Source material
- Opening Delimiter -
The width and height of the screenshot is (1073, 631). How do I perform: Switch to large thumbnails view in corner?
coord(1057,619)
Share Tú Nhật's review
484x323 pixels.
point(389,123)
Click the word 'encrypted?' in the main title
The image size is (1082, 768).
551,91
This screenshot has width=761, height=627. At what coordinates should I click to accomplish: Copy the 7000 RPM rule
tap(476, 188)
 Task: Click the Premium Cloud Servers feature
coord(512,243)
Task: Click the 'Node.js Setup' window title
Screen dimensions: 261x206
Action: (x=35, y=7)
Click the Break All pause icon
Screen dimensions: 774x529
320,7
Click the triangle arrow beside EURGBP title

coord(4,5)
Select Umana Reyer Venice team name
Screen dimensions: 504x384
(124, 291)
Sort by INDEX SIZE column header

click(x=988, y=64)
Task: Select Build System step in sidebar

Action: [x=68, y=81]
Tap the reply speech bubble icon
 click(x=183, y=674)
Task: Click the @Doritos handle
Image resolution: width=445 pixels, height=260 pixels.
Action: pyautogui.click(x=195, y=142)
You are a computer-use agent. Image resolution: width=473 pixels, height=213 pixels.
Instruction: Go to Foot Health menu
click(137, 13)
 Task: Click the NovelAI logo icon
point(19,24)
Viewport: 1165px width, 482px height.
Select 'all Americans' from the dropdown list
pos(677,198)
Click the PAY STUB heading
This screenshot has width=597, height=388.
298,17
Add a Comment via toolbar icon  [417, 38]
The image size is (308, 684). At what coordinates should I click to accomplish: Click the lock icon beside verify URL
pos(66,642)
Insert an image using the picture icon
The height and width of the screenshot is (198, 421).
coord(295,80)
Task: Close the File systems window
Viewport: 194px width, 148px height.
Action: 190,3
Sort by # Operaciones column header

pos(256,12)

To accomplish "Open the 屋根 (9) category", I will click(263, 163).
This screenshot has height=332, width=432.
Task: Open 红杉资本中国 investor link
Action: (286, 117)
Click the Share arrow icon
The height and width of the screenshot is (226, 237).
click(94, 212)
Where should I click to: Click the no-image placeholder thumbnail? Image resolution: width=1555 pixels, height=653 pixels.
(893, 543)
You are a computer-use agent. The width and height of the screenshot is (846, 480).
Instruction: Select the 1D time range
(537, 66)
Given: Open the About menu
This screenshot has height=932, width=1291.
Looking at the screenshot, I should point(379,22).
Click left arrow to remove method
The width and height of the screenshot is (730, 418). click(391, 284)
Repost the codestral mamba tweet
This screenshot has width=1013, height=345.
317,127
- Closing Delimiter -
In the answer, each entry from the listing must be transcribed exactly.

Answer to this task
The width and height of the screenshot is (1073, 631). How do I perform: Switch to large thumbnails view in corner?
coord(1057,619)
Share Tú Nhật's review
484x323 pixels.
point(389,123)
Click the word 'encrypted?' in the main title
The image size is (1082, 768).
551,91
This screenshot has width=761, height=627. At what coordinates should I click to accomplish: Copy the 7000 RPM rule
tap(476, 188)
 Task: Click the Premium Cloud Servers feature
coord(512,243)
Task: Click the 'Node.js Setup' window title
Screen dimensions: 261x206
Action: (x=35, y=7)
Click the Break All pause icon
Screen dimensions: 774x529
320,7
Click the triangle arrow beside EURGBP title

coord(4,5)
Select Umana Reyer Venice team name
Screen dimensions: 504x384
(124, 291)
Sort by INDEX SIZE column header

click(x=988, y=64)
Task: Select Build System step in sidebar

Action: [x=68, y=81]
Tap the reply speech bubble icon
 click(x=183, y=674)
Task: Click the @Doritos handle
Image resolution: width=445 pixels, height=260 pixels.
Action: pyautogui.click(x=195, y=142)
You are a computer-use agent. Image resolution: width=473 pixels, height=213 pixels.
Instruction: Go to Foot Health menu
click(137, 13)
 Task: Click the NovelAI logo icon
point(19,24)
Viewport: 1165px width, 482px height.
Select 'all Americans' from the dropdown list
pos(677,198)
Click the PAY STUB heading
This screenshot has width=597, height=388.
298,17
Add a Comment via toolbar icon  [417, 38]
The image size is (308, 684). At what coordinates should I click to accomplish: Click the lock icon beside verify URL
pos(66,642)
Insert an image using the picture icon
The height and width of the screenshot is (198, 421).
coord(295,80)
Task: Close the File systems window
Viewport: 194px width, 148px height.
Action: 190,3
Sort by # Operaciones column header

pos(256,12)

To accomplish "Open the 屋根 (9) category", I will click(263, 163).
This screenshot has height=332, width=432.
Task: Open 红杉资本中国 investor link
Action: (286, 117)
Click the Share arrow icon
The height and width of the screenshot is (226, 237).
click(94, 212)
Where should I click to: Click the no-image placeholder thumbnail? Image resolution: width=1555 pixels, height=653 pixels.
(893, 543)
You are a computer-use agent. The width and height of the screenshot is (846, 480).
Instruction: Select the 1D time range
(537, 66)
Given: Open the About menu
This screenshot has height=932, width=1291.
Looking at the screenshot, I should point(379,22).
Click left arrow to remove method
The width and height of the screenshot is (730, 418). click(391, 284)
Repost the codestral mamba tweet
This screenshot has width=1013, height=345.
317,127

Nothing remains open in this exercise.